- [Problem statement]: Give the total number of lines in the data below that include "computer", and nothing else.

- [Source data]:
▽
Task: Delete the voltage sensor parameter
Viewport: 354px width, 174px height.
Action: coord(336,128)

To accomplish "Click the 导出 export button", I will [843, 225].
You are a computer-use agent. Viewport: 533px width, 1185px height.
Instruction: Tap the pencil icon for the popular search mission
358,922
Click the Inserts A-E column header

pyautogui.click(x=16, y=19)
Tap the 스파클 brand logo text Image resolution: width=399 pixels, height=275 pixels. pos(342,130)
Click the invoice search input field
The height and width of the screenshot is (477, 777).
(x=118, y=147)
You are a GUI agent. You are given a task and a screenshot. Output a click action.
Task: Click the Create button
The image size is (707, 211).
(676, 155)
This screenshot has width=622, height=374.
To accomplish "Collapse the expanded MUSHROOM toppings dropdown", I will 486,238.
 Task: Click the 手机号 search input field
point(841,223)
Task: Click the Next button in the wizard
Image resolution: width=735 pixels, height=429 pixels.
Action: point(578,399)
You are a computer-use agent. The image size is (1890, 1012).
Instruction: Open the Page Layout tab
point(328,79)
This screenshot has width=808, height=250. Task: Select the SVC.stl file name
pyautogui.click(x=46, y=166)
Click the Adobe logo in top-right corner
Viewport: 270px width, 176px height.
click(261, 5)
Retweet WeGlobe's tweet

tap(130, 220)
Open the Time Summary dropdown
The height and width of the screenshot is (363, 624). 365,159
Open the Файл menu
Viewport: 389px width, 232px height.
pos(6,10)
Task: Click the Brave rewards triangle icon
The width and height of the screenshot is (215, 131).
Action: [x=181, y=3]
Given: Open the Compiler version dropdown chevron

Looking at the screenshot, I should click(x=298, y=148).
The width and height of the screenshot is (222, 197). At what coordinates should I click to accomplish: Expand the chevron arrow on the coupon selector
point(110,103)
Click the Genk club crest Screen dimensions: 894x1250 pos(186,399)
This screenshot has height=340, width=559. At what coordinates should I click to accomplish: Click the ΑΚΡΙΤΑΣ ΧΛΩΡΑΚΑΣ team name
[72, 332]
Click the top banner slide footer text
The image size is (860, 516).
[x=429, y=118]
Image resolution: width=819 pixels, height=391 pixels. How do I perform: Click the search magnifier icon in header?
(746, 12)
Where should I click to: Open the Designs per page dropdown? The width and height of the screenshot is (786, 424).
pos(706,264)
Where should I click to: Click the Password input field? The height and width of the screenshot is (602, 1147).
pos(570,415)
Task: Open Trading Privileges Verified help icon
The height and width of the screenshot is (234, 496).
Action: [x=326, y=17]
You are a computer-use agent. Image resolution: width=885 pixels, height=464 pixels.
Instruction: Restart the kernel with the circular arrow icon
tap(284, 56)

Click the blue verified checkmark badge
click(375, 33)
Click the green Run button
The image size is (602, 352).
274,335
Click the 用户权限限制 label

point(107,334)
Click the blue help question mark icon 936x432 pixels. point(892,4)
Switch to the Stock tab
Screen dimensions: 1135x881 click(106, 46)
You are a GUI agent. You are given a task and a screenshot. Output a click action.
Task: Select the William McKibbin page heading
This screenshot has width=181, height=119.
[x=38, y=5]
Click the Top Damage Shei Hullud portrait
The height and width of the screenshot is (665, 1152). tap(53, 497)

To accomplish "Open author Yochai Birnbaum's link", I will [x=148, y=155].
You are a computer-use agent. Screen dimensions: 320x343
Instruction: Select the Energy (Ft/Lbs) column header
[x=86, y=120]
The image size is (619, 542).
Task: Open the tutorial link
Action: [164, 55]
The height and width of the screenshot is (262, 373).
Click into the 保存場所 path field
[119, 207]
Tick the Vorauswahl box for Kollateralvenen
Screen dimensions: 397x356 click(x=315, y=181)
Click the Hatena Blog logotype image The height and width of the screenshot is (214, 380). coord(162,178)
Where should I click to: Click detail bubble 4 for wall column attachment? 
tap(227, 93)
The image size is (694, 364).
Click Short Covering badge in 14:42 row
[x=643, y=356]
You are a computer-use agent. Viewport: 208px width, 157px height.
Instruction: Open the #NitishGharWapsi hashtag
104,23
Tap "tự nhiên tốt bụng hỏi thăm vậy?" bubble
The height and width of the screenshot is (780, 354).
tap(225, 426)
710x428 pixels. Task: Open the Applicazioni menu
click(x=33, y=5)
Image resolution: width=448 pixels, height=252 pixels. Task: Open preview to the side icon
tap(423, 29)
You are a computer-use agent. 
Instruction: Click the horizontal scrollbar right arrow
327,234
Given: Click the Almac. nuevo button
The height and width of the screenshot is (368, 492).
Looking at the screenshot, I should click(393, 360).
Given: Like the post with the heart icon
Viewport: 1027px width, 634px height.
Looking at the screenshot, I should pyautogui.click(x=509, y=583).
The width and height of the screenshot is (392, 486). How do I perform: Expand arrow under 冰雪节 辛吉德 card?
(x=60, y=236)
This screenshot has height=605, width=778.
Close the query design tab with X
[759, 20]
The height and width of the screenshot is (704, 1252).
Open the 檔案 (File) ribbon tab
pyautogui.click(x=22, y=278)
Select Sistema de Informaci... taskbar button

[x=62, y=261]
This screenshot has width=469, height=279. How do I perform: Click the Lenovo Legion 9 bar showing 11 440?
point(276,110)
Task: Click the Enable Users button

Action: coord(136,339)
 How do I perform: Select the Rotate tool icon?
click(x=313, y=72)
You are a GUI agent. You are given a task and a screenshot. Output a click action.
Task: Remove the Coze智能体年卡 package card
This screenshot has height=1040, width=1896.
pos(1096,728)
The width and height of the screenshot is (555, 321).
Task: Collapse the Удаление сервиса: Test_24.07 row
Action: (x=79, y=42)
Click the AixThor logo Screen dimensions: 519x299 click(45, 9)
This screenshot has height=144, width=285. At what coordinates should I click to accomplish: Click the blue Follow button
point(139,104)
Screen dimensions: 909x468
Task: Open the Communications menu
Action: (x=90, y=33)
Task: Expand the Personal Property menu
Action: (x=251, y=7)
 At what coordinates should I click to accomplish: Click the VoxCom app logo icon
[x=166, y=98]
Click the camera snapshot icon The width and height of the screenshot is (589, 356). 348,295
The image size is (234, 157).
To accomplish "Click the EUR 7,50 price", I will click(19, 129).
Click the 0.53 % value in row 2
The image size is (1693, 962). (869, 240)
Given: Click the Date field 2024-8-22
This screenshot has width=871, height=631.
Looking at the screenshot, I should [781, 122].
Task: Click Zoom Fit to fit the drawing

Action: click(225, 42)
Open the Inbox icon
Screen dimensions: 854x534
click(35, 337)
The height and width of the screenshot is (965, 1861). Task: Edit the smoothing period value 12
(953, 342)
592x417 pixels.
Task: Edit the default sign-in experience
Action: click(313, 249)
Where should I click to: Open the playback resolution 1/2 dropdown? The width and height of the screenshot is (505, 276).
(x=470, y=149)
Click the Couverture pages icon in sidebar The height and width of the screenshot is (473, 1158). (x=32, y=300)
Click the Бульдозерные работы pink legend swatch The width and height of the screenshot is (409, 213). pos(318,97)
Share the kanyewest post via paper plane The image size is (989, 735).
△
- [Response to the exercise]: 6